The NY Times outlines this well in “How a Niche Technology became a Choke Point for AI”:
“Advanced chip packaging, which boosts computing power for artificial intelligence, has made the United States more reliant on Taiwan than ever.”
“Chips don’t work without packaging. The process, also called assembly, typically wraps bare pieces of silicon in protective plastic with connectors to pass signals to other chips on a circuit board.”
“These days, chips are frequently placed on an intermediary layer called a substrate, which is typically made of plastic and glass fiber and embedded copper wiring.”
These were technologies developed in the US, specifically at places like IBM, then sub-contracted to Asia, to do the then low cost, low margin work of assembling the substrates to acts as communication bridges between the chips themselves.
And the company that ran with the ball, why Taiwan Semiconductor, aka TSMC of course, in Taiwan. Yes, the one I’ve been calling the ‘Fed’ of the AI Tech Wave.
With a fair bit of help from Nvidia along the way.
“TSMC offers advanced packaging called CoWoS, short for chip on wafer on substrate. Nvidia’s new Rubin processor, for example, uses CoWoS to bundle two large A.I. chips with eight stacks of high-speed memory that each contain 12 chips, amassing 336 billion transistors in one package. By 2029, TSMC predicts a 48-fold boost in computing transistors per package compared with 2024.”
And it’s the new bottleneck in AI systems of all types, be they for Nvidia, or the entire universe of big tech companies needing AI chips and systems for all sorts of things going forward.

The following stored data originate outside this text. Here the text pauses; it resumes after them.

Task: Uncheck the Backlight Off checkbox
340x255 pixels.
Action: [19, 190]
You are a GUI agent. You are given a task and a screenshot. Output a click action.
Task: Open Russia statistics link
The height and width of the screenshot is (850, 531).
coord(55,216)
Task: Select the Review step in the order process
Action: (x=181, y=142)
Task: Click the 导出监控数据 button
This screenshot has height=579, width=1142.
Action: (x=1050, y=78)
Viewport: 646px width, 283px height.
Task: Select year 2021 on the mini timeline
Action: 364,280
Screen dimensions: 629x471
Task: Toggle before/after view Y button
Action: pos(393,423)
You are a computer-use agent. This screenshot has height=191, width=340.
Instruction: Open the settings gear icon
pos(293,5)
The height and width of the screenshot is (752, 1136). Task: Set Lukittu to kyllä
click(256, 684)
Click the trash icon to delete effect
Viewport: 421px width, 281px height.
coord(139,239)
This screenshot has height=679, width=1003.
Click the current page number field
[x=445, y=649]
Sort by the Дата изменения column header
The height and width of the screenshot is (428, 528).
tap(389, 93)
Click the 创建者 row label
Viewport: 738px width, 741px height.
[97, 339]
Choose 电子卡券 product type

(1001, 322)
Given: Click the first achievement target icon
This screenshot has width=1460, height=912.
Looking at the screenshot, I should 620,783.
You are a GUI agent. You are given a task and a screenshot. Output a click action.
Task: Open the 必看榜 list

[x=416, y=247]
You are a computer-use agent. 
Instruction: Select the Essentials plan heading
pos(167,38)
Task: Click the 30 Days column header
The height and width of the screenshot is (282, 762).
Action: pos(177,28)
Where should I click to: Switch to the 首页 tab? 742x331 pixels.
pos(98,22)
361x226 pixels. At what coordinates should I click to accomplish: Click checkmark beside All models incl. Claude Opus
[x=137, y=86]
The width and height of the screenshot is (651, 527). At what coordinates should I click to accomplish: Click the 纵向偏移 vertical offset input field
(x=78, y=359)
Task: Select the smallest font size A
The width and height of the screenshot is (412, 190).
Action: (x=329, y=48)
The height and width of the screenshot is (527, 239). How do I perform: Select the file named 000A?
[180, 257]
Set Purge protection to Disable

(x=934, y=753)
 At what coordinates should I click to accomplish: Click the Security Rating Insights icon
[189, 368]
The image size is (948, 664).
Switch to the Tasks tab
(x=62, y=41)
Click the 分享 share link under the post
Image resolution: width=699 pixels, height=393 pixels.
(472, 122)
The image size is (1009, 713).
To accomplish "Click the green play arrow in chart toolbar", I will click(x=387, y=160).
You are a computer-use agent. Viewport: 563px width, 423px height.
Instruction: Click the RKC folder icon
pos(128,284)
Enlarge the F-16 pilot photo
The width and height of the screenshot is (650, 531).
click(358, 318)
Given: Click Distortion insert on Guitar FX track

“Taiwan Semiconductor Manufacturing Company, which makes cutting-edge chips for Nvidia and other A.I. leaders, also packages nearly all of them. Its key suppliers and partners are mainly in Taiwan, too, facing the same threat from China that caused U.S. policymakers to funnel billions of dollars into boosting domestic chip fabrication.”
“TSMC is already struggling to catch up with A.I.-driven orders. Its CoWoS production is about 30 percent short of demand, estimated Handel Jones, an analyst at International Business Strategies, who said TSMC accounted for about 95 percent of all advanced packaging.”
“You can’t make them without advanced packaging,” said Mark Gardner, an Intel vice president and general manager for packaging and testing. “We’d be in a very different place in the A.I. world without it.”
““All I see is demand continuing to go higher and higher,” said Kevin Zhang, a TSMC senior vice president. “It is certainly going to cause a lot of constraints.”
“And costs remain high. An advanced chip package may cost $500, said Jan Vardaman, president of the research firm TechSearch International. Simpler packages may cost closer to $40, industry executives said.”
“Some chip start-ups are deliberately avoiding designs relying on CoWoS, which can require months to design the required interposer.”
“The packaging bottleneck has become a hot topic in Silicon Valley as TSMC has struggled to keep up with demand.”
The whole piece is worth a full read, particularly on the historical ins and outs of how the US lost its opportunity to build these technologies here vs Asia. And how it’s still behind the curve on that front.
So add CoWoS bottlenecks this AI Tech Wave to why computers and other gadgets will continue to go up in price for the forseeable future. And it’s not just RAMageddon for Apple and others.
And it’s far tougher than packaging Lay’s potato chips. Stay tuned.
(NOTE: The discussions here are for information purposes only, and not meant as investment advice at any time. Thanks for joining us here)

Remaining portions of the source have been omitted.